Willian Deane and Bridie Dixon. Photo by SomeBizarreMonkey.

Willian Deane and Bridie Dixon. Photo by SomeBizarreMonkey.

There’s a fine line between genius and madness. I’m not sure on which side of the line Freddie Mercury stood, but I have no doubt that his typically flamboyant persona would have been confounded to silence by the senselessly slaughtered carcass of a cash-cow that is We Will Rock You the musical. The show was panned by critics when it premiered in 2002, but audiences lapped it up and it became the fifteenth longest-running musical in the West End. The show has been updated in recent years (Planet Mall is now iPlanet), but not enough to address its incomprehensibility or inherent misogyny. It may be set in the year 3,000, but 1980s’ values are alive and well.

Galileo Figaro is a prophet. No reason. He just is. Deal with it. He doesn’t understand the words that pop out of his mouth like a Tourette’s episode, but we do – WINK WINK. He and Scaramouche, who literally does not have a name until he gives her one, are both anomalies in a generation of conformity. They’re arrested by Khashoggi, the police commander of the Orwellian state, and then just kind of escape. They meet some bohemians and search for an axe (that’s guitar for all you idiots out there), while being pursued by Killer Queen who spends a lot of time not moving. Do they find the axe? Do they fall in love? Does Khashoggi ever take off his sunglasses? Couldn’t care less. I give up on the narrative and deducing any dramaturgical logic after the first scene. It’s all about the music now.

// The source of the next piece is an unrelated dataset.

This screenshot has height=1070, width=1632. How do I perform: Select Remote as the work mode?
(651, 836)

And that’s the issue. The most common problem with jukebox musicals is that they work backwards. They start with songs spread across multiple albums that have no correlation other than the artists that produced them, and then attempt, often perfunctorily, to form some sort of cohesive narrative. Lyrics are forced into dialogue against their will, like male genitals into leather pants, and songs occur because the character has to sing not out of an internal, emotional necessity, but because the plot makes them. As a writer, I love wordplay, but after over two hours of dialogue that plays out like an extended Song Titles game from Whose Line Is It Anyway?, I began to see how others have viewed my puns as a neurological disorder. And as I wonder if the entire audience is suffering from Witzelsucht, I also wonder why if Galileo is the prophet, everyone else can speak Queen lyrics, and why they are unable to pronounce ancient words that were part of their current lexicon. Fortunately, the music of Queen, under the musical direction of Mark Bradley and Edwin Randall, is in good hands, with vocal performances offering a slight personal signature while staying true to the originals.

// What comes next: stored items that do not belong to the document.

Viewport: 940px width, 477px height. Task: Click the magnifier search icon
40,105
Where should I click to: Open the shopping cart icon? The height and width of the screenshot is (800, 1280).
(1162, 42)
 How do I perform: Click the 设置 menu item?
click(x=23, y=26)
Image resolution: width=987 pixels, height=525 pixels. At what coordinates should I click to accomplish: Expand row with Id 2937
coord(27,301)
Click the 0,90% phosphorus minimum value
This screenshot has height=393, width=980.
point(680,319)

WWRY relies predominantly on vocal strength, which William Deane, Bridie Dixon, Caleb Muller and Rebecca Wright each have to glorious degrees. Telling the story of the song, however, is where things begin to falter. While Dixon fights back with warrant at everything in the script working against her in portraying a three-dimensional character, Deane reverts to the most common and unattractive action of whining. This lack of character depth in Emma Carr’s direction is seen most evidently in David Mackie’s rendition of These Are The Days of Our Lives, which is clouded with superfluous stage direction and gesturing, and Muller and Wright’s reduction to farcical caricatures, which they admirably wholly embrace. Meanwhile, ticket-selling Annie Crummer chews the scenery as if she hasn’t eaten since her original performance in 2003.

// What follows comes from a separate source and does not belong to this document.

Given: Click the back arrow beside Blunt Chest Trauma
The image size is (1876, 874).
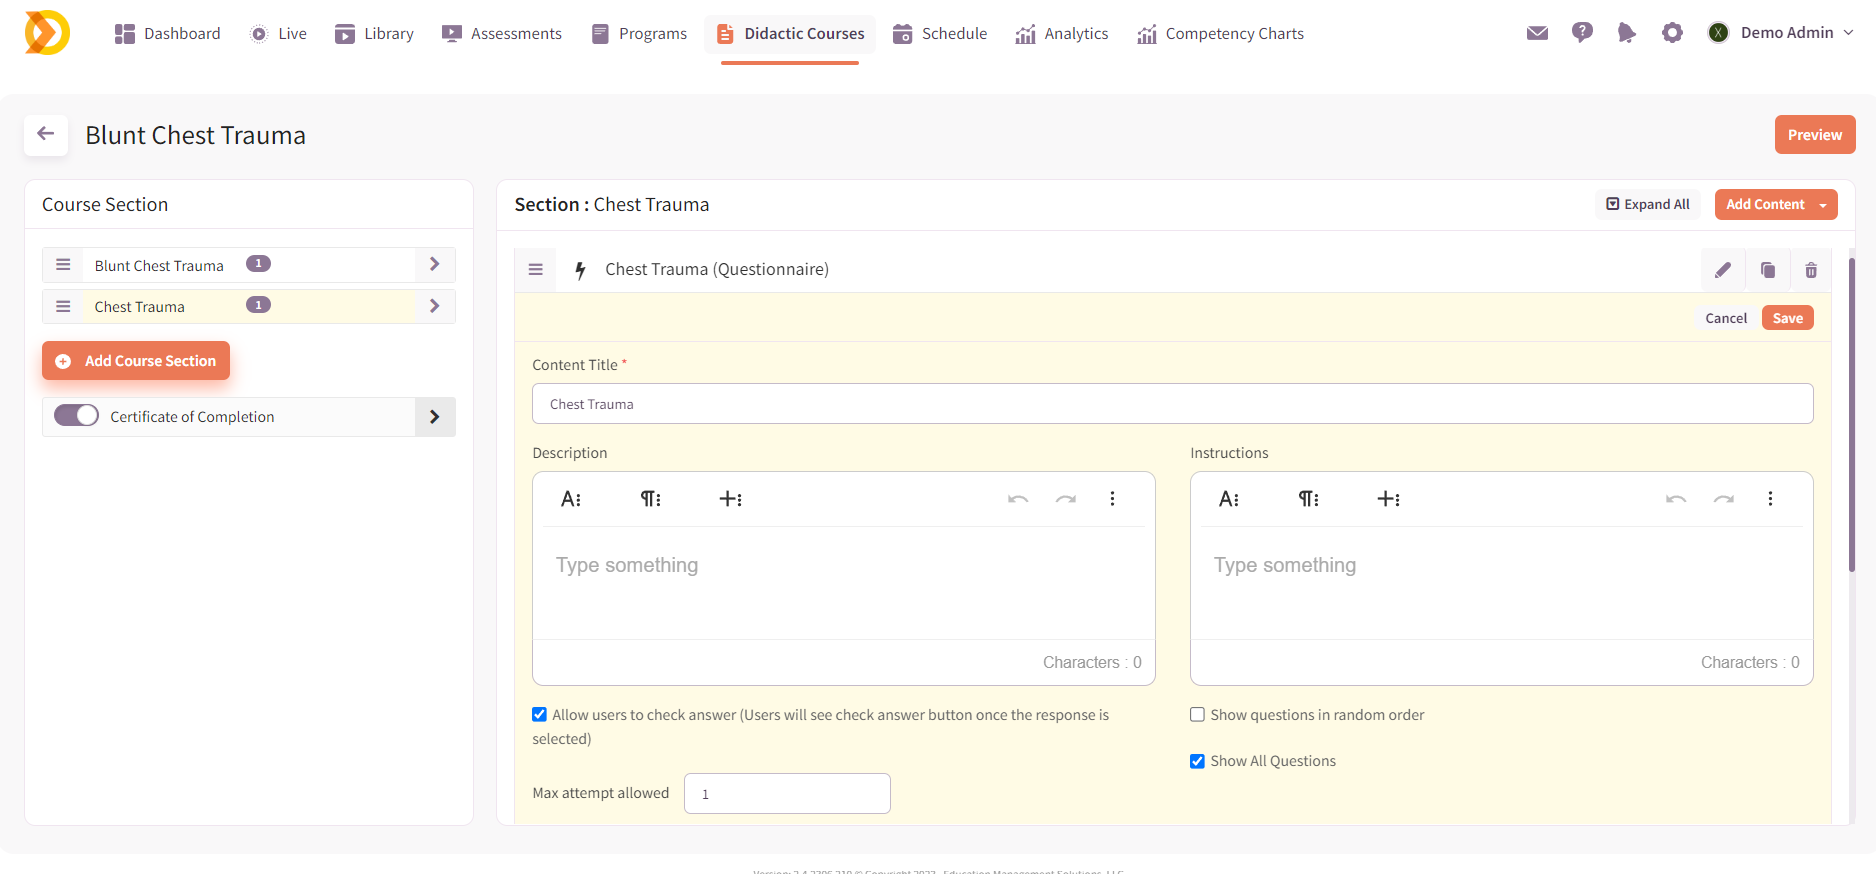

WWRY is not an easy show. It’s a ridiculous one. And while Theatre Co. have presented it with all the necessary bells and whistles to detract from the nonsensical narrative, there is one central component which the production ultimately lacks. While executed with professional flair, the soul of rock is as cold as Freddie’s effigy. The cast have an excellent band supporting them, and Rebekkah Schoonbeek-Berridge’s choreography gives the show a momentum it otherwise lacks. But other than Dixon and Wright (and Kristin Paulse, who looks like the only cast member who has ever been in a mosh pit), there is none of the hedonistic freedom that rock offers to lift the show beyond its technical aspects. But when you have to prompt the audience with surtitles for the most well-known song as an encore, you’re already working against this freedom. You could pay $60 to see the show, but you could also pay less to smoke a joint and sing along to your favourite Queen album at home.